Reputation: 31
I've been using Copperegg for a while now and have generally been happy with it until lately, where I have had a few issues. It's being used to monitor a number of EC2 instances that must be up 24/7.
Last week I was getting phantom alerts that servers had gone down when they hadn't, which I can cope with, but also I didn't get an alert when I should have done. One server had high CPU for over 5 mins when the alert should be triggered after 1 minute. The Copperegg support weren't not all that helpful, merely agreeing that an alert should have been triggered.
The latter of those problems is unacceptable and if it were to happen again outside of working hours then serious problems will follow.
So, I'm looking for alternative services that will do that same job. I've looked at Datadog and New Relic, but both have a significant problem in that they will only alert me of a problem 5 minutes after it's occurred, rather than the 1 minute I can get with Copperegg.
What else is out there that can do the same job and will also integrate with Pager Duty?
Upvotes: 3
Views: 4262
Reputation: 8890
In short Server Density is a monitoring tool that will monitor all the relevant server metrics.
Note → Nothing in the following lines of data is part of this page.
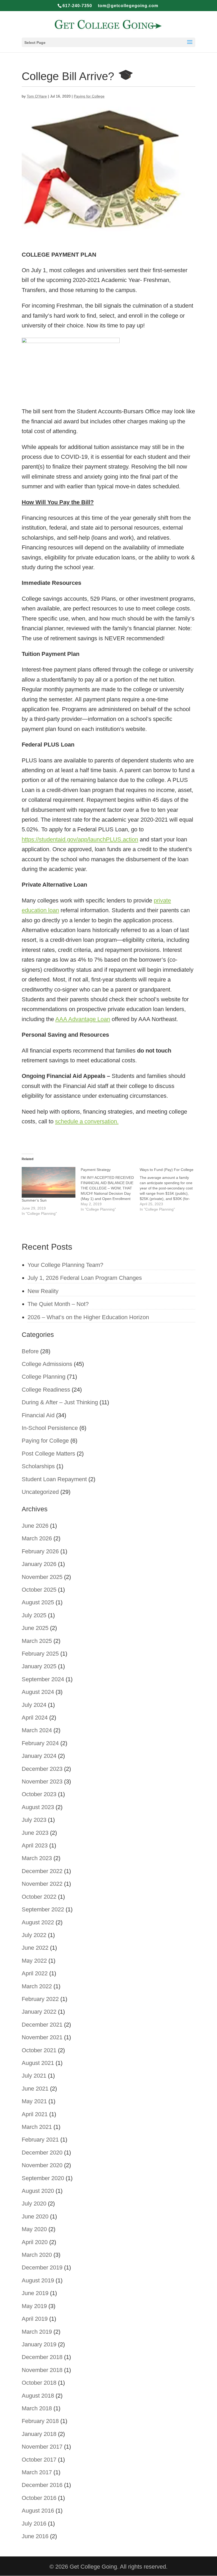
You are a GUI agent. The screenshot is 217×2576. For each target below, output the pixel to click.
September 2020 (43, 2178)
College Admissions (47, 1364)
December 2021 (42, 2024)
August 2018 (38, 2395)
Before (30, 1351)
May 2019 (34, 2306)
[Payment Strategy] (110, 1189)
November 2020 (42, 2165)
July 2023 (34, 1820)
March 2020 (37, 2254)
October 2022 (39, 1896)
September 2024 (43, 1679)
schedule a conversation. (87, 1121)
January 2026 (39, 1564)
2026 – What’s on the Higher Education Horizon (88, 1317)
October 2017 (39, 2459)
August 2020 (38, 2191)
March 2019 (37, 2331)
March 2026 (37, 1538)
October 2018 (39, 2382)
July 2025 (34, 1615)
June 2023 (35, 1832)
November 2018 (42, 2370)
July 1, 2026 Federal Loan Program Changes (85, 1278)
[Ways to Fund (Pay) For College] (169, 1189)
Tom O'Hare (37, 96)
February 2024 (40, 1743)
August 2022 (38, 1922)
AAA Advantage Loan (82, 1019)
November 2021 (42, 2037)
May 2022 (34, 1960)
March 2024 (37, 1730)
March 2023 (37, 1858)
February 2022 (40, 1999)
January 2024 (39, 1756)
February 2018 (40, 2421)
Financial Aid (38, 1415)
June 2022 (35, 1947)
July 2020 (34, 2203)
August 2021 (38, 2063)
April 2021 (35, 2114)
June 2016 (35, 2536)
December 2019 (42, 2267)
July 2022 (34, 1935)
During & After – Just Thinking (60, 1402)
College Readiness (46, 1389)
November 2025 (42, 1577)
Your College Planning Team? (65, 1265)
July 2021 (34, 2075)
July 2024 (34, 1705)
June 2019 (35, 2293)
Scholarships (38, 1466)
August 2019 (38, 2280)
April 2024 (35, 1717)
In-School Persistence (50, 1428)
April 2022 (35, 1973)
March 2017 (37, 2472)
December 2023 (42, 1769)
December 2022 (42, 1871)
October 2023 (39, 1794)
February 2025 (40, 1653)
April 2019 (35, 2318)
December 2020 (42, 2152)
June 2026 (35, 1525)
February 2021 (40, 2139)
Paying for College (89, 96)
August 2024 (38, 1692)
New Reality (43, 1291)
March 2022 (37, 1986)
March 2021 (37, 2127)
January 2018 (39, 2434)
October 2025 (39, 1589)
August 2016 (38, 2510)
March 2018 (37, 2408)
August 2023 (38, 1807)
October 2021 (39, 2050)
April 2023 (35, 1845)
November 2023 (42, 1781)
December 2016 (42, 2485)
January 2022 (39, 2011)
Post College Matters (48, 1453)
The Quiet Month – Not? (58, 1304)
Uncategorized (40, 1492)
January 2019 (39, 2344)
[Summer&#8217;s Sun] (48, 1182)
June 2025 (35, 1628)
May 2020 (34, 2229)
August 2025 (38, 1602)
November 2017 (42, 2446)
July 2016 (34, 2523)
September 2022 (43, 1909)
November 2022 (42, 1883)
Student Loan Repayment (54, 1479)
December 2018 (42, 2357)
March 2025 (37, 1641)
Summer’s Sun (34, 1200)
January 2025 (39, 1666)
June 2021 (35, 2088)
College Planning (43, 1376)
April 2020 (35, 2242)
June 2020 (35, 2216)
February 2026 (40, 1551)
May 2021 (34, 2101)
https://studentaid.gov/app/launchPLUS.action (80, 839)
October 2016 (39, 2498)
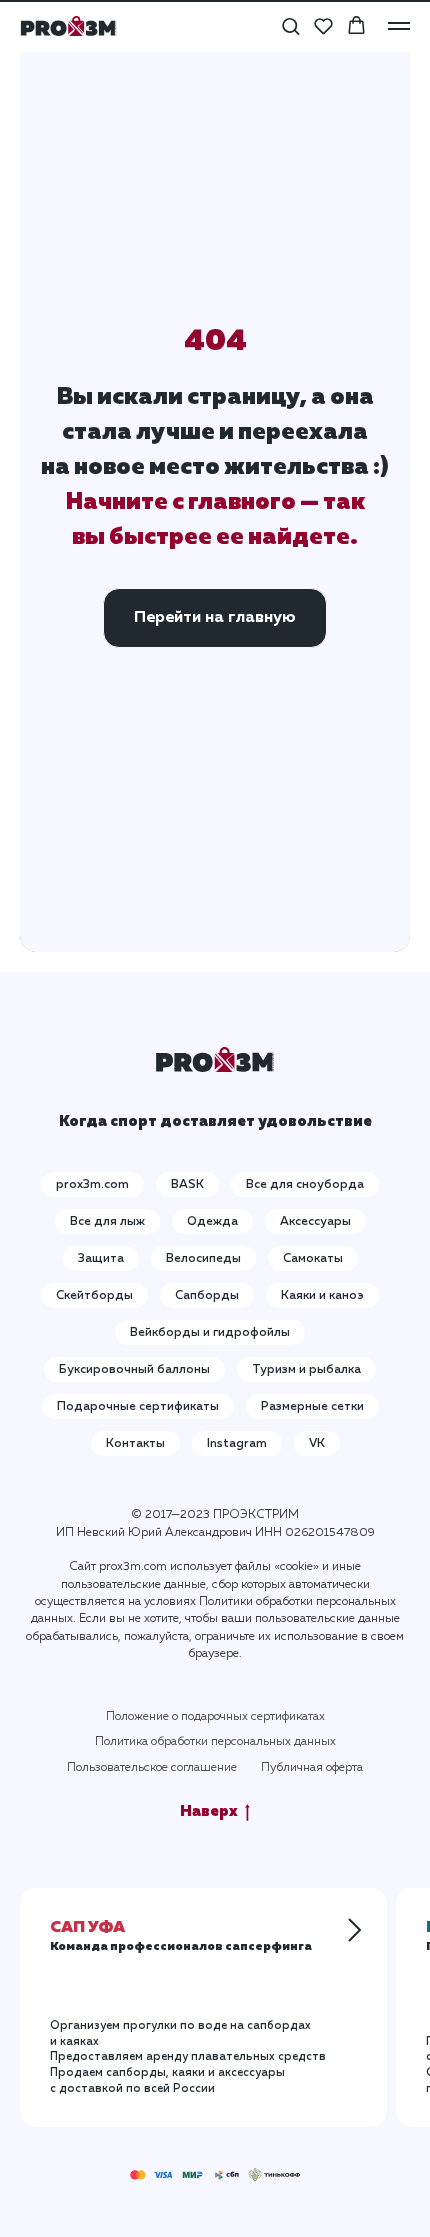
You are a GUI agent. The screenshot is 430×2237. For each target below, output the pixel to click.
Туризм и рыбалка (306, 1370)
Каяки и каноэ (322, 1296)
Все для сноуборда (305, 1185)
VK (317, 1444)
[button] (290, 25)
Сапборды (207, 1296)
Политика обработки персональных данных (215, 1742)
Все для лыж (107, 1222)
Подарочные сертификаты (138, 1407)
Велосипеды (203, 1259)
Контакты (135, 1444)
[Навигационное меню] (399, 26)
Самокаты (313, 1259)
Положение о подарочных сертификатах (215, 1717)
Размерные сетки (312, 1407)
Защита (101, 1259)
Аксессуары (315, 1222)
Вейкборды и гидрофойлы (210, 1333)
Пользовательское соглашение (152, 1768)
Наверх (209, 1811)
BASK (187, 1185)
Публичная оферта (312, 1768)
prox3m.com (92, 1185)
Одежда (212, 1222)
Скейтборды (94, 1296)
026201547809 (330, 1533)
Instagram (237, 1444)
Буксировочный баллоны (134, 1370)
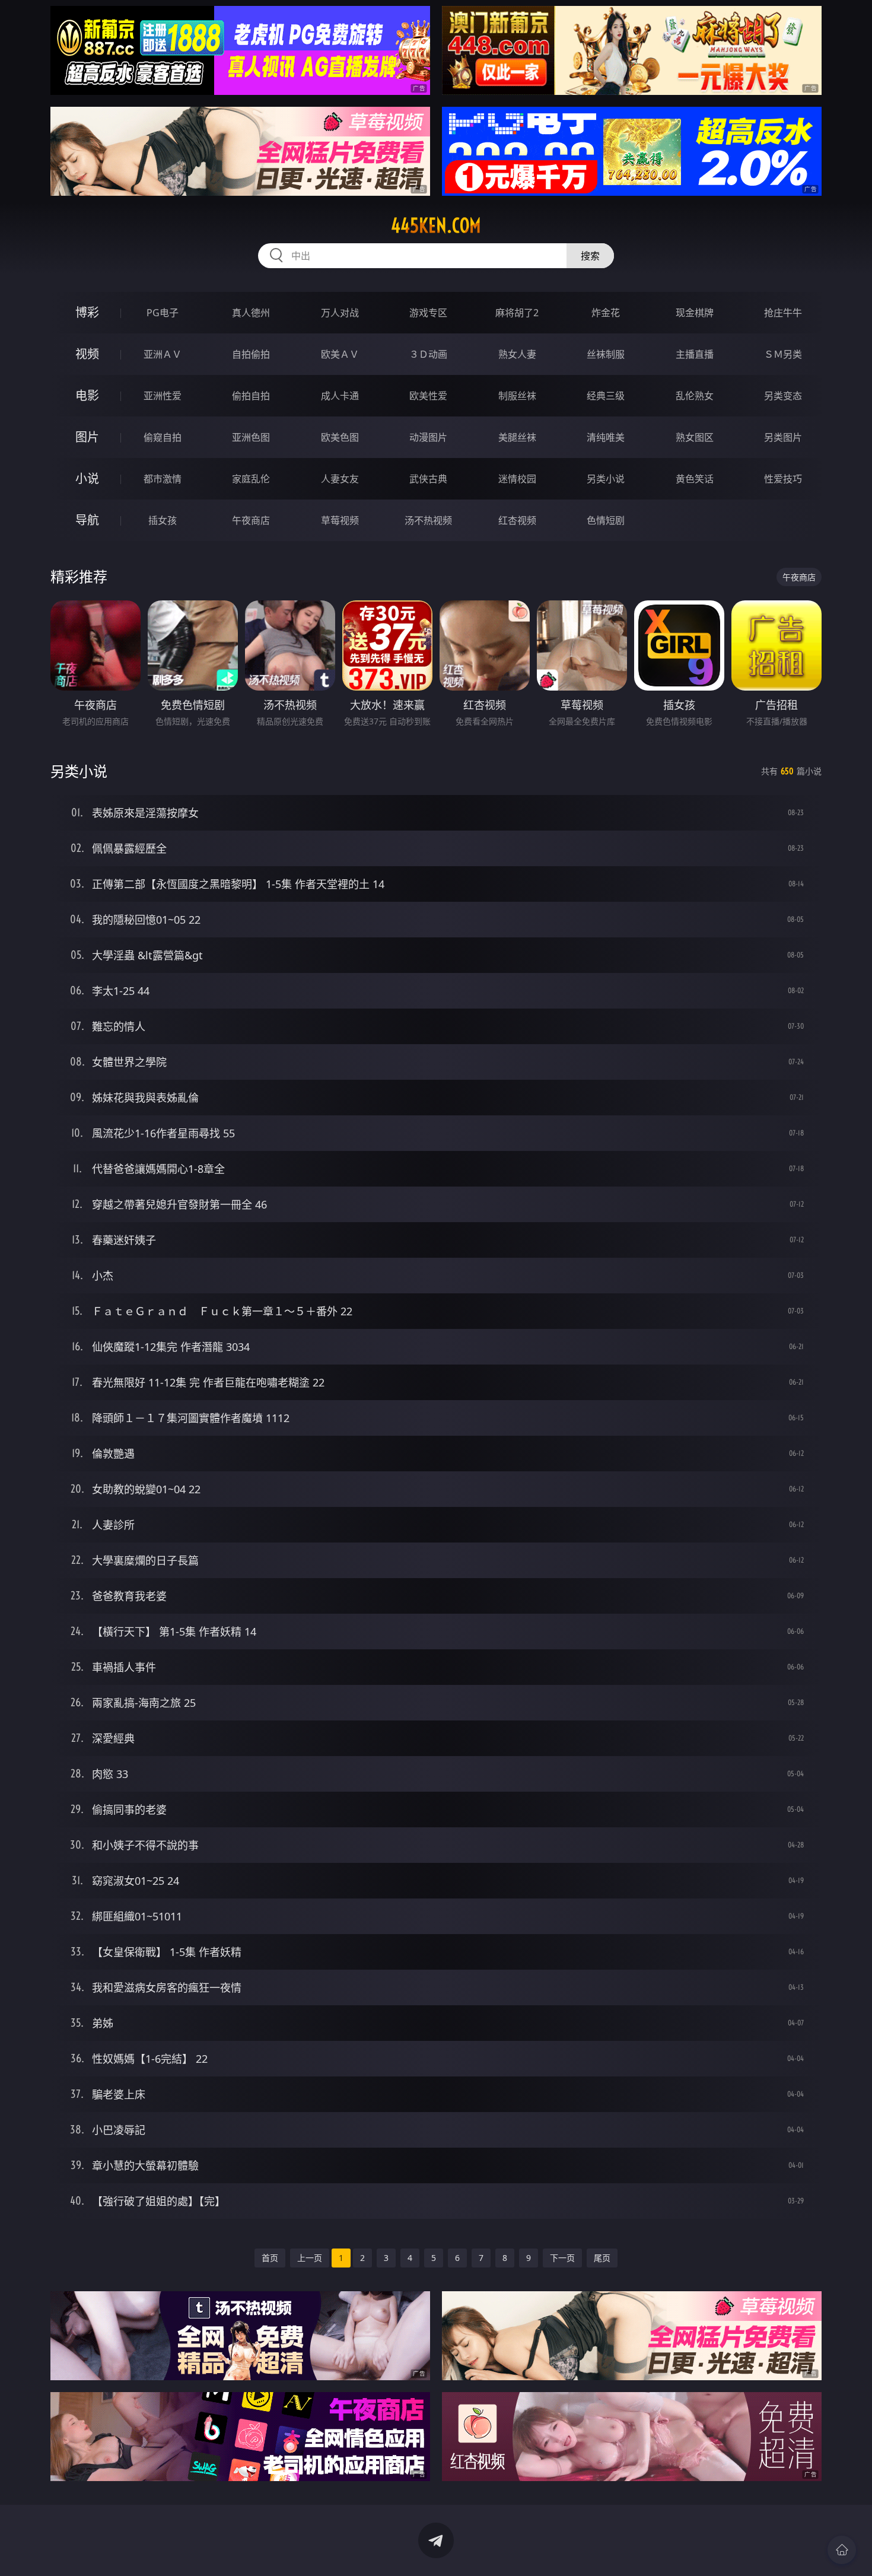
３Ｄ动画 (428, 354)
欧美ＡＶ (340, 354)
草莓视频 (340, 520)
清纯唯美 (606, 437)
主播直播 (695, 354)
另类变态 (783, 395)
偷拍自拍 (251, 395)
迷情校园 (517, 478)
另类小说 (606, 478)
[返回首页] (842, 2550)
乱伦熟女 (695, 395)
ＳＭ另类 (783, 354)
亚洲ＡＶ (163, 354)
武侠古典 (428, 478)
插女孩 (162, 520)
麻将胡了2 (517, 312)
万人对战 (340, 312)
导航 (87, 520)
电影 (87, 395)
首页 (270, 2257)
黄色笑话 (695, 478)
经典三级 (606, 395)
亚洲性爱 (163, 395)
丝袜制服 (606, 354)
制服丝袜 (517, 395)
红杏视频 (517, 520)
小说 (87, 478)
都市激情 (163, 478)
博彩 (87, 312)
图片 (87, 437)
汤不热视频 (428, 520)
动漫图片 (428, 437)
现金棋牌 (695, 312)
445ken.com (436, 225)
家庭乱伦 (251, 478)
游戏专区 (428, 312)
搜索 (590, 255)
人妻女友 (340, 478)
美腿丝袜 (517, 437)
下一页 (562, 2257)
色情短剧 (606, 520)
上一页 (309, 2257)
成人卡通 (340, 395)
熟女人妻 (517, 354)
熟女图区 (695, 437)
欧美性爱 (428, 395)
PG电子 (163, 312)
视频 (87, 354)
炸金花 (605, 312)
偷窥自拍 (163, 437)
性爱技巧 (783, 478)
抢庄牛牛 (783, 312)
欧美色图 (340, 437)
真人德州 (251, 312)
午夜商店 (251, 520)
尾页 (602, 2257)
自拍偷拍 (251, 354)
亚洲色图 (251, 437)
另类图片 (783, 437)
You can take a look at this page where it’s all described.
One server had high CPU for over 5 mins when the alert should be triggered after 1 minute
Server Density’s open source agent collects and posts the data to their server every minute and you can decide yourself when that alert should be triggered. In the alert below you can see that the alert will alert 1 person after 1 minute and then repeatedly alert every 5 minutes.
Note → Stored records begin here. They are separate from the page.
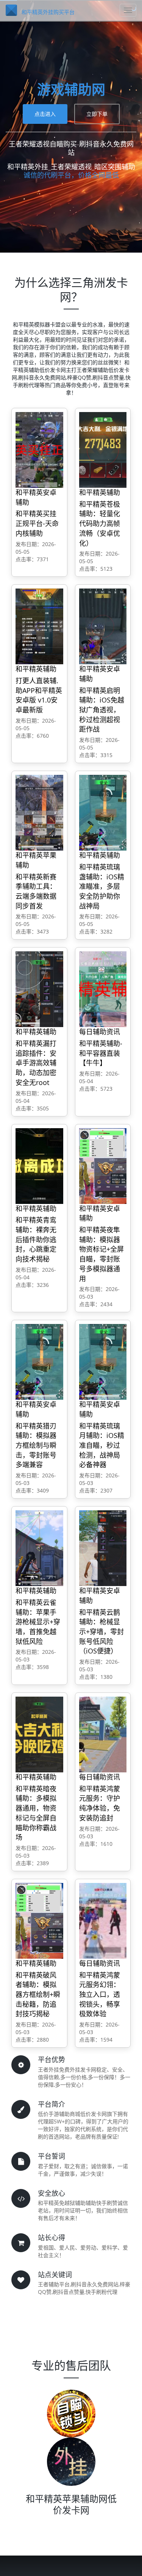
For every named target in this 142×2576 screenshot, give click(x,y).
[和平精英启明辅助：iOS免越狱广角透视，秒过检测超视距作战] (103, 626)
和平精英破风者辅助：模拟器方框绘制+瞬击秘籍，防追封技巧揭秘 (38, 1994)
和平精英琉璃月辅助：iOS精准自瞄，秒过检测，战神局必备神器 (101, 1445)
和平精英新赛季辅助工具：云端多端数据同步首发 (36, 891)
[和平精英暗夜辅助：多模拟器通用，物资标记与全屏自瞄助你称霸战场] (39, 1734)
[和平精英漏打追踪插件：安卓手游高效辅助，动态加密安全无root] (39, 989)
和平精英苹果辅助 (36, 860)
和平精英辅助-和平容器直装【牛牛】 (100, 1053)
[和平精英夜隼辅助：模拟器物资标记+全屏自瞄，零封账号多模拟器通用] (103, 1165)
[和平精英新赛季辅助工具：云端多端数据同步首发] (39, 812)
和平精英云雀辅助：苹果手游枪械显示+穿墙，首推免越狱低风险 (38, 1622)
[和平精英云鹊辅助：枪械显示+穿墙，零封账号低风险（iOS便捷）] (103, 1547)
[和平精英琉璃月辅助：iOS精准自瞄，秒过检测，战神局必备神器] (103, 1361)
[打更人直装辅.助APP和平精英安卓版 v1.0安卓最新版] (39, 626)
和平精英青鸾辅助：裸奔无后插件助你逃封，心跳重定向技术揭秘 (36, 1239)
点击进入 (45, 113)
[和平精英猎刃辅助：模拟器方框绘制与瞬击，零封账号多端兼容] (39, 1361)
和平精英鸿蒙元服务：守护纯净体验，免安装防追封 (99, 1803)
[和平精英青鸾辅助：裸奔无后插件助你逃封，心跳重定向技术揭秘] (39, 1165)
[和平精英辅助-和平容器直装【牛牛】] (103, 989)
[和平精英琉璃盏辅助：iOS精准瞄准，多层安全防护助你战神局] (103, 812)
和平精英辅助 (99, 492)
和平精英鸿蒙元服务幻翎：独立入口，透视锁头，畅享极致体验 (99, 1994)
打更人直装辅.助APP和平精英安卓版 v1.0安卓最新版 (39, 695)
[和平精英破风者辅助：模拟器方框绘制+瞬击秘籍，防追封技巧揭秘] (39, 1920)
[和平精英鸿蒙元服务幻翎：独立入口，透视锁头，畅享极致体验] (103, 1920)
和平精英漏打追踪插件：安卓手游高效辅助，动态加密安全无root (36, 1063)
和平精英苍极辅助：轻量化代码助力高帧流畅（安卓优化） (99, 524)
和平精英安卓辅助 (36, 497)
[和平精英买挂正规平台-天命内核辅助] (39, 449)
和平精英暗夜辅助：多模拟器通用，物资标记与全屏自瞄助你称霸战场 (36, 1813)
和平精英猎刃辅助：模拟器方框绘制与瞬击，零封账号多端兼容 (36, 1445)
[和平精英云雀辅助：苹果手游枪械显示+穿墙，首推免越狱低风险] (39, 1547)
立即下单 (97, 113)
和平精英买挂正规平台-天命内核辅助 (37, 523)
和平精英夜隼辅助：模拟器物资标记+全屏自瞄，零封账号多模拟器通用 (101, 1254)
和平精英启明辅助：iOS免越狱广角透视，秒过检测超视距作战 (101, 710)
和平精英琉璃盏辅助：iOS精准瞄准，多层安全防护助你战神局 (101, 886)
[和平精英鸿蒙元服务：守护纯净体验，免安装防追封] (103, 1734)
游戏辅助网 (71, 89)
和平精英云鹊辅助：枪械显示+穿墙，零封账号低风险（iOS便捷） (101, 1632)
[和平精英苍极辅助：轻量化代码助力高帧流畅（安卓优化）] (103, 449)
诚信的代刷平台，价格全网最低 (71, 175)
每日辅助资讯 (99, 1031)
There is a lot of other metrics that you can alert on too.
What else is out there that can do the same job and will also integrate with Pager Duty?
Server Density also integrates with PagerDuty. The only thing you need to do is to generate an api key at PagerDuty and then provide that in the settings.
Just provide the API key in the settings and you can then in check pagerduty as one of the alert recipients.
You can find the pricing page here. I’ll give you a brief overview of it. The pricing starts at $10 for one server plus one web check and then get’s cheaper per server the more servers you add.
Everything will be monitored once every minute and there is no fees added for the amount of alerts added or triggered, even if that is an SMS to your phone number. The cost is slightly more expensive than the Cloudwatch example, but the support is good. If you used copperegg before they have a migration tool too.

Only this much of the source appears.